Still, some Republicans stand behind the decision not to use racial data in drawing up the new maps.

Andy Jackson, director of the Civitas Center for Public Integrity at the John Locke Foundation, a conservative-leaning think tank based in Raleigh, said in a research brief on the foundation's website that banning the use of racial data in the redistricting process actually helps make sure the state isn’t accused of violating the Voting Rights Act.

“Once racial data are introduced into the redistricting process, legislators will not be able to unsee the data they have seen and will be vulnerable to charges that racial considerations predominated in drawing districts,” Jackson wrote in the brief.

Concerns of partisan gerrymandering

In 2019, a group of voters backed by the National Redistricting Foundation, a nonprofit affiliated with former Attorney General Eric Holder’s National Democratic Redistricting Committee, sued several North Carolina legislators, as well as the state, alleging a partisan gerrymander in the state's 2016 maps. On Nov. 5, 2021, they added a supplemental complaint to their lawsuit, Harper v. Lewis, addressing the 2021 maps.

In an email, Brooke Lillard, deputy communications director for the National Democratic Redistricting Committee, noted two main issues with the 2021 redistricting process that are referenced in the complaint.

The complaint alleges that while political data was not allowed to be uploaded to the computers used in drawing the new maps, legislators made use of a loophole that allowed them to bring maps that were drawn previously using partisan data into the room and copy them onto the computers. 

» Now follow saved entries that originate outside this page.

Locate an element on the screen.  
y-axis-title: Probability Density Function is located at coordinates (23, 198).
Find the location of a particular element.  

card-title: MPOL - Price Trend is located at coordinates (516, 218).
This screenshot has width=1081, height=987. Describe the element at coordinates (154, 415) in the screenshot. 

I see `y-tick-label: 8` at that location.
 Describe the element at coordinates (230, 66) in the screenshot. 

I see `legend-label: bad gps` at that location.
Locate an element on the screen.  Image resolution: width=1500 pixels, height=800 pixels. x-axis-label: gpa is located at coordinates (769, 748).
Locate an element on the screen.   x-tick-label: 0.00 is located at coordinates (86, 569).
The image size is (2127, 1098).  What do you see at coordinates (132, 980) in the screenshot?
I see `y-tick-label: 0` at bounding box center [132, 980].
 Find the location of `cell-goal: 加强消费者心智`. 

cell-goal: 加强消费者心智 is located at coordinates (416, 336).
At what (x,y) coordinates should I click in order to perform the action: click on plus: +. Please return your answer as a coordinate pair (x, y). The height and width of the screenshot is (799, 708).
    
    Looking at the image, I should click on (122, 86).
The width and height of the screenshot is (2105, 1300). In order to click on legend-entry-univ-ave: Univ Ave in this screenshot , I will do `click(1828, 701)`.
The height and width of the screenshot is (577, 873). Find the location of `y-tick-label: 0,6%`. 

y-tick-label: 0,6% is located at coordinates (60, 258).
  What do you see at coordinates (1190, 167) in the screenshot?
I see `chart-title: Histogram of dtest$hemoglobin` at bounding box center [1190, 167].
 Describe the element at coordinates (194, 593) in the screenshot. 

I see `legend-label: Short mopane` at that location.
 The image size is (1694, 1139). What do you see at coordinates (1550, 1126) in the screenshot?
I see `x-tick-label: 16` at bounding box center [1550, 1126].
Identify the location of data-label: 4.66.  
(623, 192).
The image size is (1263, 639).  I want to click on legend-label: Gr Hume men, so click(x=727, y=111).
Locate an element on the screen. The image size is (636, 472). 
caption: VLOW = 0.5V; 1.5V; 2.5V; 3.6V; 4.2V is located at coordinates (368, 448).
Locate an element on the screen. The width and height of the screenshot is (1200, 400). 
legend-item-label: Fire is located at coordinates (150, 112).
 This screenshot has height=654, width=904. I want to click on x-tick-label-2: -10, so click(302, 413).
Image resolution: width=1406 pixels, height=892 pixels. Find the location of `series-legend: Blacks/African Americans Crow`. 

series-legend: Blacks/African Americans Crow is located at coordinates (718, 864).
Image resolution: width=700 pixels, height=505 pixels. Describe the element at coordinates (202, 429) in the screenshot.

The complaint also mentions how public hearings about the maps were held at 64 sites across the state in 2011, the last year the districts were redrawn not as the result of litigation, while in 2021, they were only held at 13 different locations.

To get the day's news and headlines in your inbox each morning, sign up for our email newsletters.

“Unsurprisingly, this process resulted in the General Assembly enacting another extreme partisan gerrymander, just as it did in 2016,” Lillard said in an email. “On party-line votes in both chambers of the General Assembly, Republicans pushed through the new map over objections and allegations of foul play. Like the 2016 plan, the 2021 plan meticulously packs and cracks Democratic voters in every district — without exception.”

Meyer said he believed Republican state legislators were making decisions outside of public view.

"We don't have any idea what they (Republican lawmakers) did behind closed doors," Meyer said. "What they did in public was they drew maps. But they clearly came into the public view to draw the maps with some idea of what they were going to draw, so they were doing something behind closed doors.”

Meyer said that while issues in the process are important, it's the results — the maps themselves — that really matter.

“The biggest issue is that they drew maps that don't represent the people of North Carolina,” he said. “And that will result in Republican majorities and possibly supermajorities when the people of North Carolina want competitive elections and want balanced government.”